I, Too, Am Thornton Dial | LSU Museum of Art, Baton Rouge, LA

March 30 – July 2, 2023

More information on the exhibition

Thornton Dial
I, Too, Am Thornton Dial
LSU Museum of Art, Baton Rouge, LA 

The LSU Museum of Art is thrilled to announce I, Too, Am Thornton Dial. Originally curated by Paul Barrett of Birmingham, Alabama, this exhibition provides a thorough overview of work by the pivotal vernacular artist Thornton Dial. I, Too, Am Thornton Dial includes over seventy pivotal drawings, sculptures, paintings, and assemblages drawn from private and family collections. 

Dial was born in 1928 to a sharecropping family in rural Alabama. His life was interwoven with poverty and tumultuous experience, having lived in the deep South through the Great Depression, Jim Crow segregation, and the Civil Rights movement. After dropping out of school at age twelve and working a series of odd jobs, Dial found steady employment at the Pullman Standard Plant in Bessemer, Alabama. There he honed his skills at construction and metal work, laying a foundation for his artistic endeavors. Dial began creating early on, finding bits of odd scrap and debris, and putting it together to make interesting forms that would decorate his home and yard.

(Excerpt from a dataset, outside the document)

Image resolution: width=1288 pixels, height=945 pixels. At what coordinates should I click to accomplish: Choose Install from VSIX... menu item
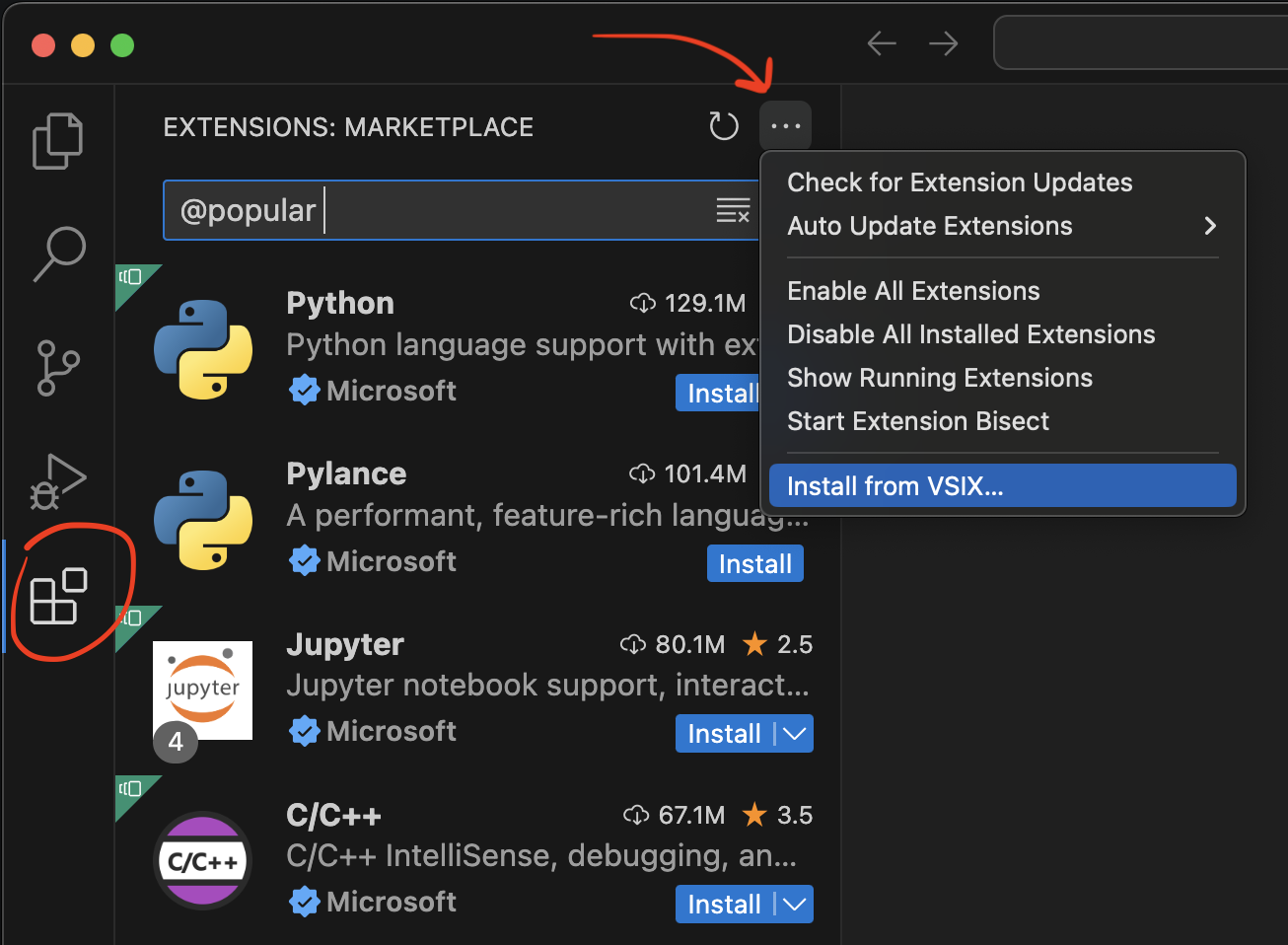tap(1002, 486)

When the plant shut down in 1981, Dial devoted his time to creating artwork. He drew inspiration from his life experiences, blending complex themes like Civil Rights, race, class, and family into sophisticated arrangements crafted with found objects—everything from wood, toys, metal, and clothing. His condensed assemblages, although compactly layered with commonplace fragments of life, move with a lightness, pulling the viewer in to explore the cracks and crevices of the varied surface. His aesthetic was not limited to sculptural constructions; Dial’s masterful drawings and paintings demonstrate his deft hand at composition and line, through the exploration of reoccurring motifs, often women and tigers (a symbol of himself), in swirling masses of shapes and color. 

After meeting the Atlanta-based collector William Arnett in late 1980s, Dial gained national attention, with his artwork being the subject of solo exhibitions including at the High Museum of Art, Atlanta, GA (2016); Indianapolis Museum of Art, Indianapolis, IN (2011); New Orleans Museum of Art, New Orleans, LA (2011); Museum of Fine Arts, Houston, TX (2005); New Museum of Contemporary Art, New York, NY (1993); American Folk Art Museum, New York, NY (1993); and was included in the Whitney Biennial, Whitney Museum, New York, NY (2000). Dial is represented in the permanent collections of the Brooklyn Museum, Brooklyn, NY; de Young Museum, San Francisco, CA; Hirshhorn Museum and Sculpture Garden, Washington, D.C.; Metropolitan Museum of Art, New York, NY; Museum of Fine Arts, Boston, MA; Museum of Modern Art, New York, NY; National Gallery of Art, Washington, D.C.; Pérez Art Museum, Miami, FL; Whitney Museum of American Art, New York, NY, among many other museums.